Small businesses in Northland are tracking some of the most significant growth in the country, as national revenue growth hits its highest level in five years.

The latest MYOB Business Monitor shows 38 per cent of small and medium enterprises in Northland increased their revenue in the 12 months to August, putting them on a par with growth in Auckland.

Northland had suffered in the survey during the past five years but the region is now one of two expected to experience the highest levels of growth in the coming year.

Nearly half of local businesses are expected to increase their revenue, with just 4 per cent forecast to lose revenue.


Northland Chamber of Commerce chief executive Tony Collins said local business confidence had been on the rise during the past 18 months.

"What we were expecting to see in the last six months' confidence was that it would translate into the bottom line," he said. "If the figures are up then that's started to happen."

Some sectors servicing the farming sector were doing better, along with an uplift in construction, Mr Collins said.

However, the local retail industry was inconsistent, and the dairy sector could suffer as dairy prices went down.

"Having said that, confidence is still up [and] people are still looking at employing in the very near future."

Nationally, 39 per cent of the country's 460,000 small businesses increased revenue in the year, compared with 30 per cent in the previous year.

MYOB chief executive Tim Reed said it was heartening to see small businesses in such good shape.

"What's particularly positive is that growth is no longer confined to just the two largest centres, with the rebuild in Christchurch and the expansion of Auckland no more the only drivers of the economy," Mr Reed said.


The whole country was enjoying solid levels of economic growth.

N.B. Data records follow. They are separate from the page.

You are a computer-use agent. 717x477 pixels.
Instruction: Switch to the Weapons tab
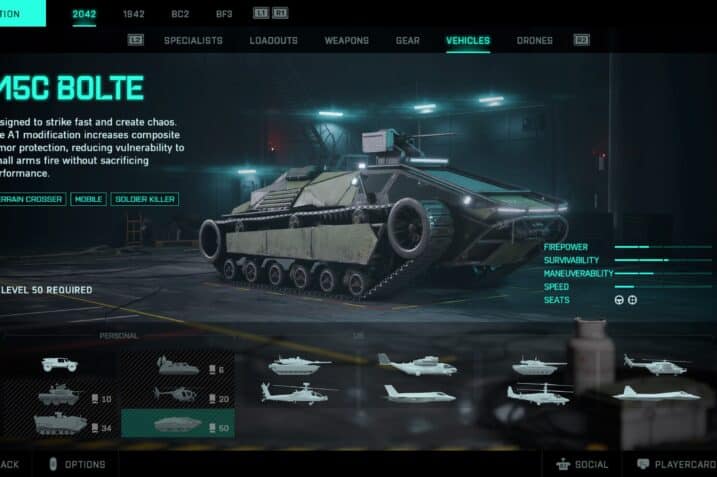click(347, 41)
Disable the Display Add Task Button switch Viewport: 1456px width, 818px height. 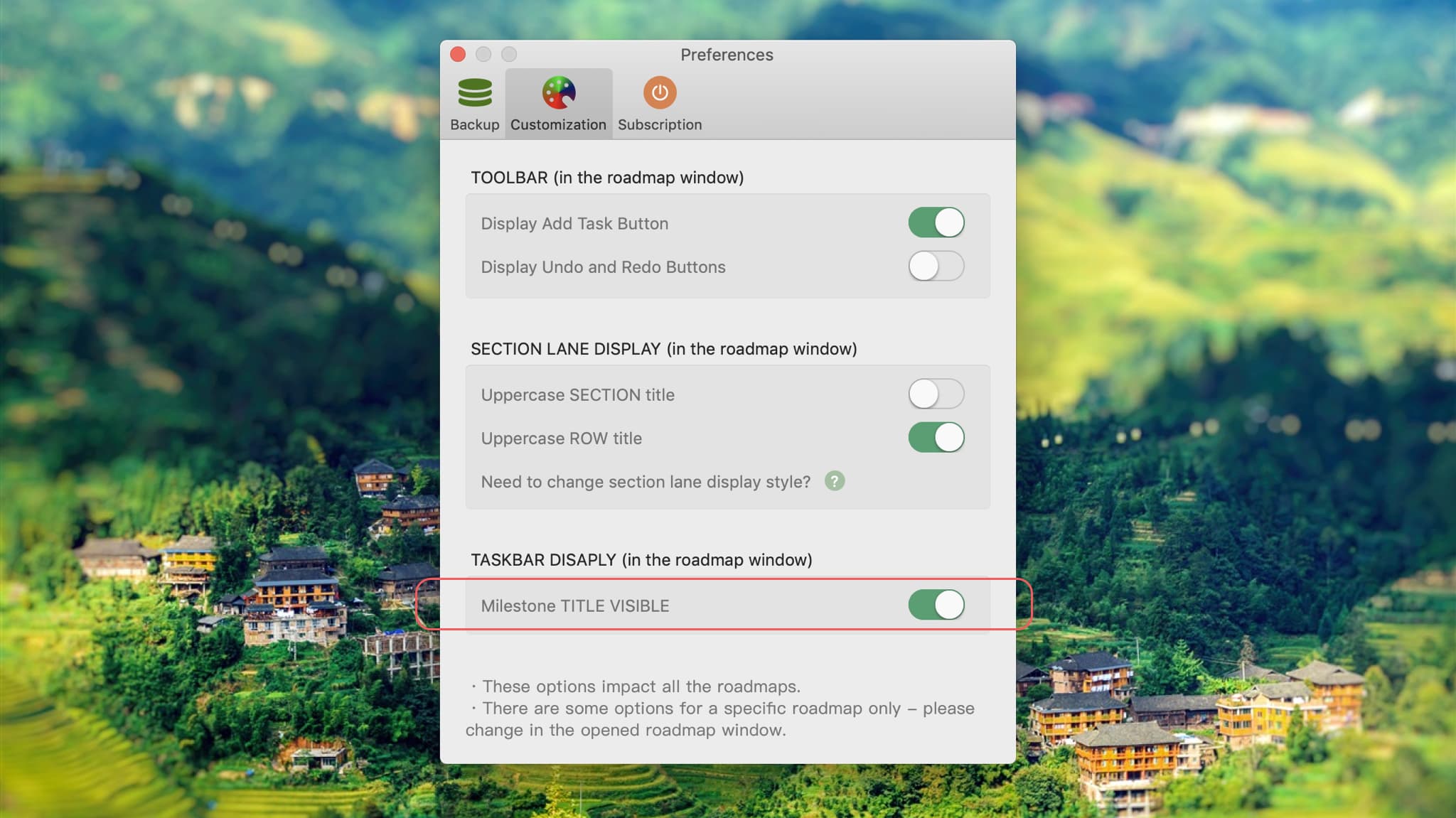[x=936, y=222]
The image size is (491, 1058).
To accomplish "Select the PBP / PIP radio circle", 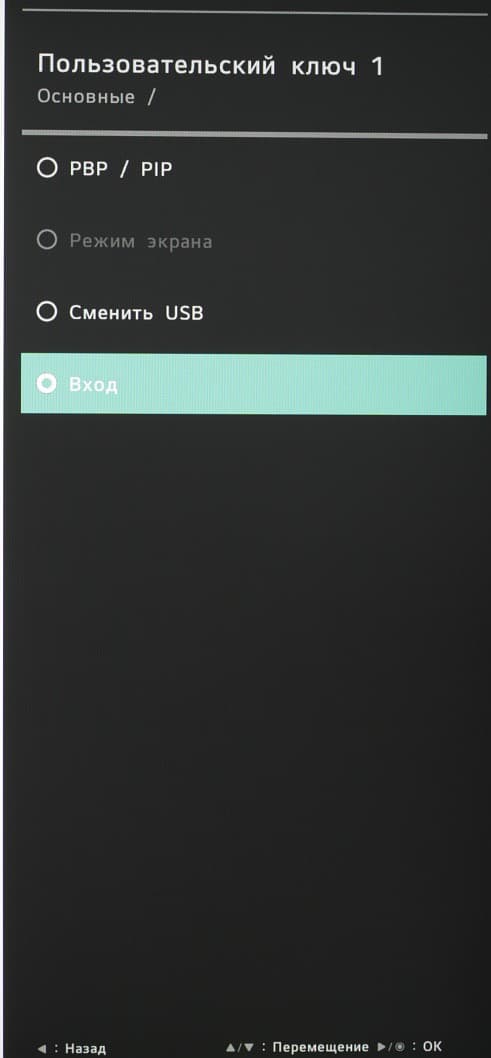I will (x=47, y=167).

Christchurch still leads with 51 per cent growth in the 12-month period but regional New Zealand was not far behind, with Waikato and the Bay of Plenty experiencing higher growth than the national average. Only the Wellington region experienced subdued revenue.

The most significant improvements were in the retail and hospitality sector, followed by agriculture, forestry and fishing. Forecasts for the coming year predicted similar levels of growth, with 38 per cent anticipated to increase revenue and 43 per cent to remain steady.